Brent crude futures for September, set to expire on Thursday, gained 73 cents to close at $73.24 a barrel. The more actively traded October contract settled 79 cents higher at $72.47. US West Texas Intermediate (WTI) crude rose 79 cents to finish at $70 a barrel.
The gains came after both benchmarks briefly dipped nearly 1 per cent earlier in the day, as traders weighed geopolitical concerns against mixed signals from US economic and inventory data.
On Tuesday, Trump shortened his previously announced 50-day deadline for Russia to make progress on ending the Ukraine war, saying he now expects movement within 10 to 12 days. If not, he warned of new secondary sanctions, including 100 per cent tariffs on any country continuing to trade with Russia.
He also announced a 25 per cent tariff on Indian goods starting August 1, citing India’s defence and energy ties with Moscow. China, Russia’s top oil customer, was warned of similar measures if it did not scale back purchases.
Analysts at JP Morgan noted that while Beijing is unlikely to change course, New Delhi has shown signs it may comply, potentially affecting up to 2.3 million barrels per day of Russian oil exports. “India’s potential shift is being viewed as bullish for prices,” said Dennis Kissler of BOK Financial.
In the US, government data showed crude oil stockpiles rose by 7.7 million barrels last week, bucking expectations of a drawdown. Petrol inventories fell by 2.7 million barrels, much more than forecast, while distillate stocks rose by 3.6 million barrels, well above projections.

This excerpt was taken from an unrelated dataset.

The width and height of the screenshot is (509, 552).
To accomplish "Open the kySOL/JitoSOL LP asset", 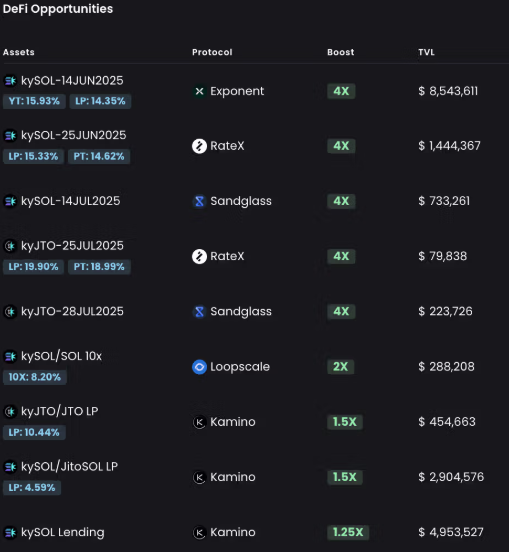I will coord(69,467).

Economic data painted a mixed picture. While headline GDP growth came in stronger than expected in the second quarter, much of the rebound was due to lower imports rather than rising domestic demand, which expanded at its slowest pace in two and a half years.
The US Federal Reserve, meanwhile, kept interest rates unchanged in a split vote. Chairman Jerome Powell said it was too early to say whether rates could be cut at the next policy meeting in September, despite market expectations for easing.